Howard Farran: How did you start this interview, dogs bark at what they don’t understand?
Rick Workman: Dogs bark at things they don’t understand.
Howard Farran: Yeah, so I think it would be a great PR move for Heartland and a great, I keep telling the dentists, learn from Rick. Take everything Rick has figured out and apply it to your office out in the middle of Salina, Kansas. And if you could send some of your people back that can specifically talk to assistants or hygienists or dentists or whatever, that would be awesome.
Rick Workman: I would be honored to do that. It is not competitive. There is nothing secret. In our minds, we have simply learned, you could say stolen from the best minds along the way. Whatever we can learn from you. We have learned from Walter Hailey, from Kathy Jameson and all of these other folks. I mean, just anybody along the way, it is like, hey there is a good note, and you put it together. The hard part is for one person to put it together it takes many years and many hours per year. Or, you can come to Heartland and they just drop this eight inch thick book in your lap and say we are going to teach you this, because this is stuff you are probably likely going to need to know to have a better chance of success. And I don’t know why our profession doesn’t say, how about we all work off of the same eight inches versus make everybody try to figure it out on their own.

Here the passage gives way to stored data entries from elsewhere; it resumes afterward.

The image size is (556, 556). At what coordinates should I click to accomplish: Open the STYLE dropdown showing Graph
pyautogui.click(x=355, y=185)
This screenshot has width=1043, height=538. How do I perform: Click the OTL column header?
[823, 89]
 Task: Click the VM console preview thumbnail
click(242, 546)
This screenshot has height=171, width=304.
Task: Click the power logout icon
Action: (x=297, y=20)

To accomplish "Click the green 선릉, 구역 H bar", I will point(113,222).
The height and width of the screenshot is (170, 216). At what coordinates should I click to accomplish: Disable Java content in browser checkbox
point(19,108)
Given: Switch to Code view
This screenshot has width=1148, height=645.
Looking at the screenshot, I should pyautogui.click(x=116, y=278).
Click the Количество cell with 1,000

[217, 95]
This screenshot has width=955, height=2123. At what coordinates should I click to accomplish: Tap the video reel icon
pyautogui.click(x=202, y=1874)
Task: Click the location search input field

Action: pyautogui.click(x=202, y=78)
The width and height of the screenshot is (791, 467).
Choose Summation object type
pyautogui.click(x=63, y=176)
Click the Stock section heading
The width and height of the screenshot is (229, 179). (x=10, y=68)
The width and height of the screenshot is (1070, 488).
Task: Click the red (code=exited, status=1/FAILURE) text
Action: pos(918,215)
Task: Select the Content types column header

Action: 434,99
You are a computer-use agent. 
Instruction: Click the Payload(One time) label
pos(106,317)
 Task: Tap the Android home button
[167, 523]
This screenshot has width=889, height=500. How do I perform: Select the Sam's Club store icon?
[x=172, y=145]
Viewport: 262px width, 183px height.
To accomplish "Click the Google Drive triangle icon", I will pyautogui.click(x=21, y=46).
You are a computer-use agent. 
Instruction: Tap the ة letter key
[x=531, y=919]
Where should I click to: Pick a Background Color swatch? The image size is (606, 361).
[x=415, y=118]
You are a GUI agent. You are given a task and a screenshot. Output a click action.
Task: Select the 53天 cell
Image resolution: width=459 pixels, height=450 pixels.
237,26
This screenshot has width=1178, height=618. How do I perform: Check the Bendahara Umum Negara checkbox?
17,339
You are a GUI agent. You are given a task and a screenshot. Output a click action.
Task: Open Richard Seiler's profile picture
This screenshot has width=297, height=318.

Howard Farran: And I want to end, we are at a minute two, I just want to end saying this to all of the listeners out there. You know, I love and respect you in so many ways, but what I thought was amazing was when DentalTown, when this all started getting talked on DentalTown ten years ago and people were getting all emotional and crazy, man you were just in there taking the heat and sharing and sharing. And we have an annual Townie meeting and the fact that you would come down to that Townie meeting and have a meeting with everybody that wanted to kill you, and by twelve o’clock, we were all having a beer and they all loved you. So everyone that has wanted to strangle this guy’s neck on DentalTown, when they spend a whole day, and you didn’t have to do that. You didn’t have to do any of that and you are just that good of a person. And you won every one of them over. I can’t think of a single Townie from the Townie meeting that walked away and said, “Nope, he is bad for dentistry.” They all walked away, exactly what you said, dogs bark at what they don’t understand. And when they sit there and go to Las Vegas with Rick The Man Workman, they all fall in love. So Rick, thank you. I know you are the busiest dentist in America and the fact that you spent an hour with me today, thank you so much.
Rick Workman: Alright, thanks Howard. Good seeing you. Take care.
Howard Farran: Alright, buddy. Take care.